6. RIGHTS IN THE TRADEMARKS AND COPYRIGHT WORKS

(a) Licensee shall not make any unlicensed use, file any application for registration or claim any other proprietary right to any of the Trademarks, Copyright Works, Copyright Materials or derivations or adaptations thereof, or any marks or works similar thereto as to the best of its knowledge and such filing pertaining to moissanite material.

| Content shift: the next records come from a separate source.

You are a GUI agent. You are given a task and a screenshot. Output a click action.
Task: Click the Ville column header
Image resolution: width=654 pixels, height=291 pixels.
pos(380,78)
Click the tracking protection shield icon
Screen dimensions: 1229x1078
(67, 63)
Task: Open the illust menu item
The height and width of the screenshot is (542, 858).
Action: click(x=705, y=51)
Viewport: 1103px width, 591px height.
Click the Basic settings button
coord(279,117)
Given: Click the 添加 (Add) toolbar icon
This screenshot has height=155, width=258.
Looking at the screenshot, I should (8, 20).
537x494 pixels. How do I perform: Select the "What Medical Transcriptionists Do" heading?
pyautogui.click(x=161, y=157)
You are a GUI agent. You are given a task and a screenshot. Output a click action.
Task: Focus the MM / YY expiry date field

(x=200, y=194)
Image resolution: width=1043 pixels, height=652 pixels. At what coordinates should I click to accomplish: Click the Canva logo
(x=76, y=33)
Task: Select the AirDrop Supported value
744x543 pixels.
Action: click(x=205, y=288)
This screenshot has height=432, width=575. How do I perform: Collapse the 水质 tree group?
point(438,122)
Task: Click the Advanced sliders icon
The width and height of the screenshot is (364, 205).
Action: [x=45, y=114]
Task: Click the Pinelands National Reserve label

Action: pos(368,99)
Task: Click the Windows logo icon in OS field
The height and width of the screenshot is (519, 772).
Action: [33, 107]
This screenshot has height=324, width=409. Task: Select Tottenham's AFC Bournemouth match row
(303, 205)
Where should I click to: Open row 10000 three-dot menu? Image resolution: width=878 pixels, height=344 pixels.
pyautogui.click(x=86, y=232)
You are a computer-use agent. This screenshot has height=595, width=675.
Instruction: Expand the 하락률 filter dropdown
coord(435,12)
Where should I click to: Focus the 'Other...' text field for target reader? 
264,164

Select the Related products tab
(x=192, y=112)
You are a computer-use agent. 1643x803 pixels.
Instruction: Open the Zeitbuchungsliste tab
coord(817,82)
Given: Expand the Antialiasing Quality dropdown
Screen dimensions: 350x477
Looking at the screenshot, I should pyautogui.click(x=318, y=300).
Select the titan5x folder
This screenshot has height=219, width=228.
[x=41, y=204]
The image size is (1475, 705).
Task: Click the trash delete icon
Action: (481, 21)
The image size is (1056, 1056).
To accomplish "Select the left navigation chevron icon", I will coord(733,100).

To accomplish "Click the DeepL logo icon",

(b) Licensee acknowledges the validity of and Licensor’s title to the Trademarks, Copyright Works and Copyright Materials as disclosed to it by Licensor and shall not do, to the best of its knowledge, or suffer to be done any act or thing, which will impair the rights of Licensor in and to such Trademarks, Copyright Works or Copyright Materials. Licensee shall not acquire and shall not claim any title or any other proprietary right to the Trademarks, Copyright Works, Copyright Materials or in any derivation, adaptation, variation or name thereof by virtue of this license or Licensee’s creation or usage, unless as discussed in Section 5 (b).

 

7. ELECTRONIC MATERIALS - CD ROM USE AND WEBSITE

Licensor hereby grants to Licensee a limited, non-exclusive, royalty-free license to use certain trademarks and certain copyrights in works as are made available by Licensor on specified CD Rom or from Licensor’s website (the “Licensed Materials”) solely in connection with the advertising, promotion, and sale of Licensee’s products which incorporate Charles & Colvard created Moissanite. Licensee is granted the right to use the Licensed Materials only in conformity with the terms of this agreement and the guidelines concerning the use of Licensor’s trademarks and copyright works as described in the Brand Identity Guidelines, as may be amended from time to time. Licensee may make no other use of the Licensed Materials without first obtaining the specific written consent of Licensor.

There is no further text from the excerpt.